Describe the process of developing the EUReka components of the course.
I designed my class as a EUReka course from the outset, so the entire course is coordinated around the various steps involved in producing the creative project (designing and making a book of a favored text) and writing an artist’s statement that indicates the rationale for the various design principles. My plan was to help students understand the various components of bookmaking and the history of book arts. Then, they would be challenged to interpret their chosen text and design a book that represents that text and its interpretation. I anticipated that the students would have no experience in book making so I planned the assignment as a series of scaffolded steps, with lots of individual feedback and mentoring from me, so that they could think about their choices and put them in the context of the larger history of book making. I also made it a requirement that they would have to develop a video of their book and explain their choices as artists by integrating components of their artist’s statements. From the beginning, students were aware that they would be presenting their books at the Undergraduate Research Symposium, so they knew they would have an audience for their work beyond our classroom.

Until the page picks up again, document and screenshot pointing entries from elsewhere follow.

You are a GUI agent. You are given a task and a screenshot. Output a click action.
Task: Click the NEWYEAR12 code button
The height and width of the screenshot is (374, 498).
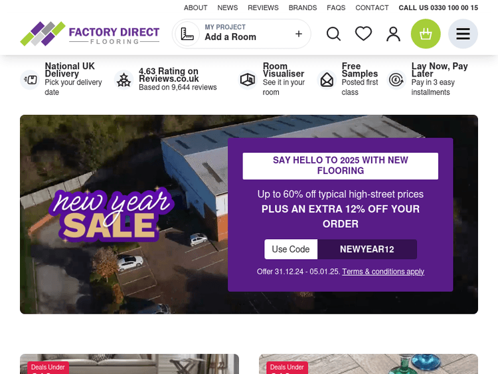367,249
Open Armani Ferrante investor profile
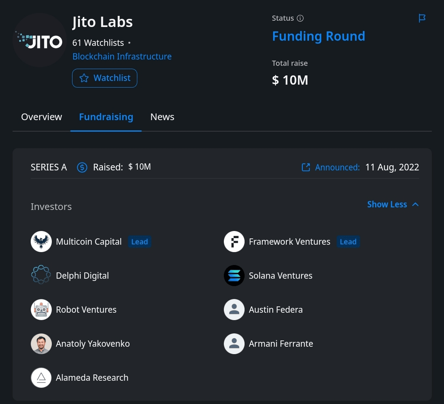 (281, 344)
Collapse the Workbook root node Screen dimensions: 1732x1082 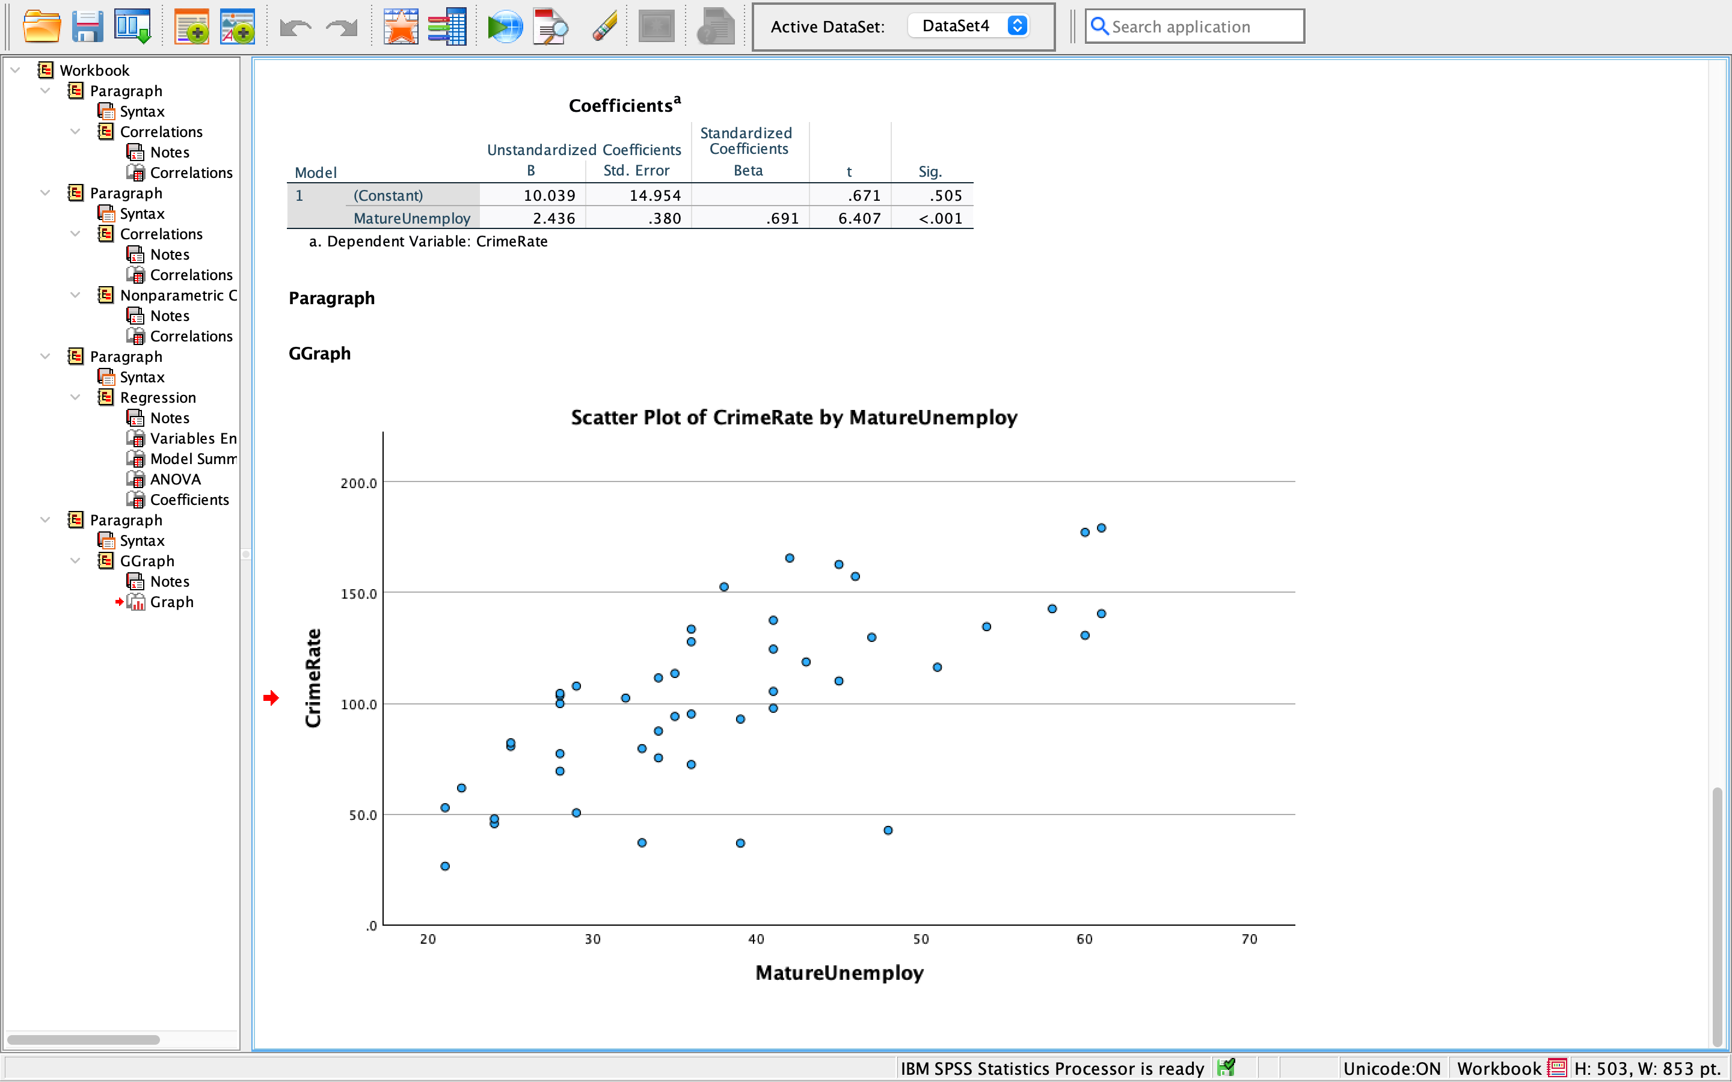coord(15,69)
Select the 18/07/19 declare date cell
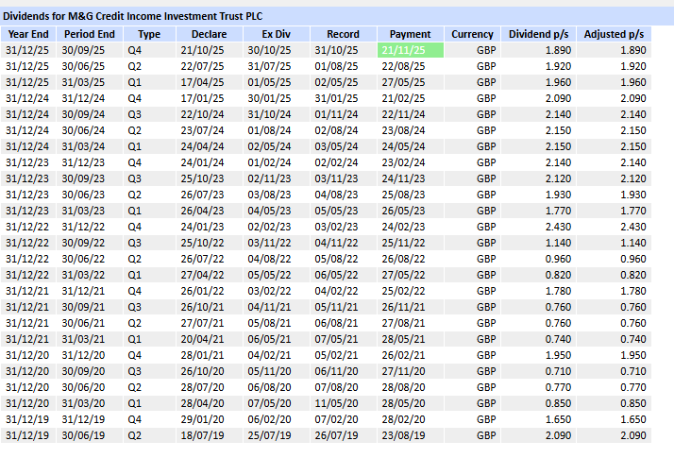This screenshot has height=475, width=674. coord(202,435)
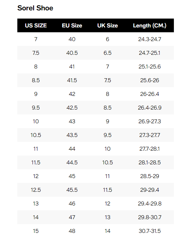This screenshot has width=190, height=235.
Task: Click the EU Size column header
Action: (x=72, y=26)
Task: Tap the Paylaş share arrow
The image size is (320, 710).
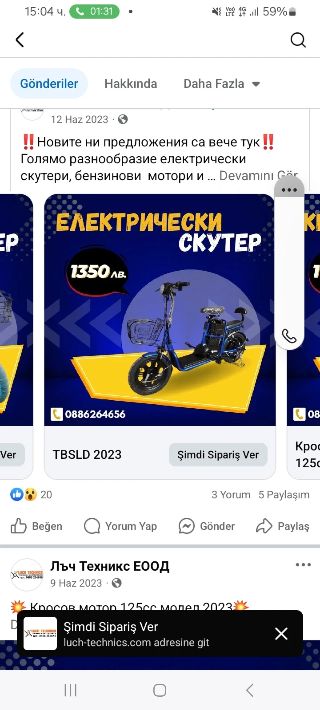Action: point(264,526)
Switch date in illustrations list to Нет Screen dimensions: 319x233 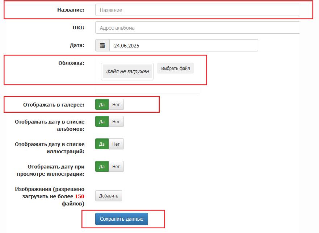click(x=116, y=144)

How does teaching a EUReka course compare to teaching similar classes without the designation?
One aspect that became crucial was the individual feedback at each stage of the process. Mentoring them through the process required lots of brainstorming sessions. Offering suggested readings or model books that would engage their thinking meant I had to conduct research in the book arts far beyond my areas of expertise. It was fun to help them imagine possibilities and then challenge them to find inspirational books or art that could serve as background research for their projects. In the end, I wanted them to feel ownership over their choices, even as I hoped they would develop some knowledge about the vast nature of book arts worldwide.
What benefits do you think your students gained from participating in the EUReka course-based undergraduate research experience?
Two key benefits were clear. Students enjoyed having a tactile learning experience, and they loved engaging with others about their projects. The Undergraduate Research Symposium was a great opportunity for them to receive feedback on their books and on their choices as artists. Some really blossomed through that process. Students also told me that this project, while really hard, was also the most engaging they had had that semester. Being able to do something with their hands and be creative meant a great deal to them in a semester of online learning and social distancing. It was also so different from the work produced in other courses (argumentative essays, standardized tests, etc.) that they found it fun.
What advice would you give instructors thinking about developing a EUReka course?
Be flexible and inventive. Students threw all kinds of crazy pitches my way, and I had to adjust the parameters of the assignment because they were so inventive as they engaged in the book arts. Giving them latitude to explore meant students produced work that was deeply personal and culturally valuable.
Any other thoughts to add?
This was such a rewarding experience. I have all kinds of ideas for adjustments to make the course even better next time around, including how to integrate the Undergraduate Research Symposium into the course in a more central way. If faculty are interested in teaching a EUReka course, I highly recommend that they review some of the great work showcased at the most recent Symposium, as it was hugely inspiring to experience.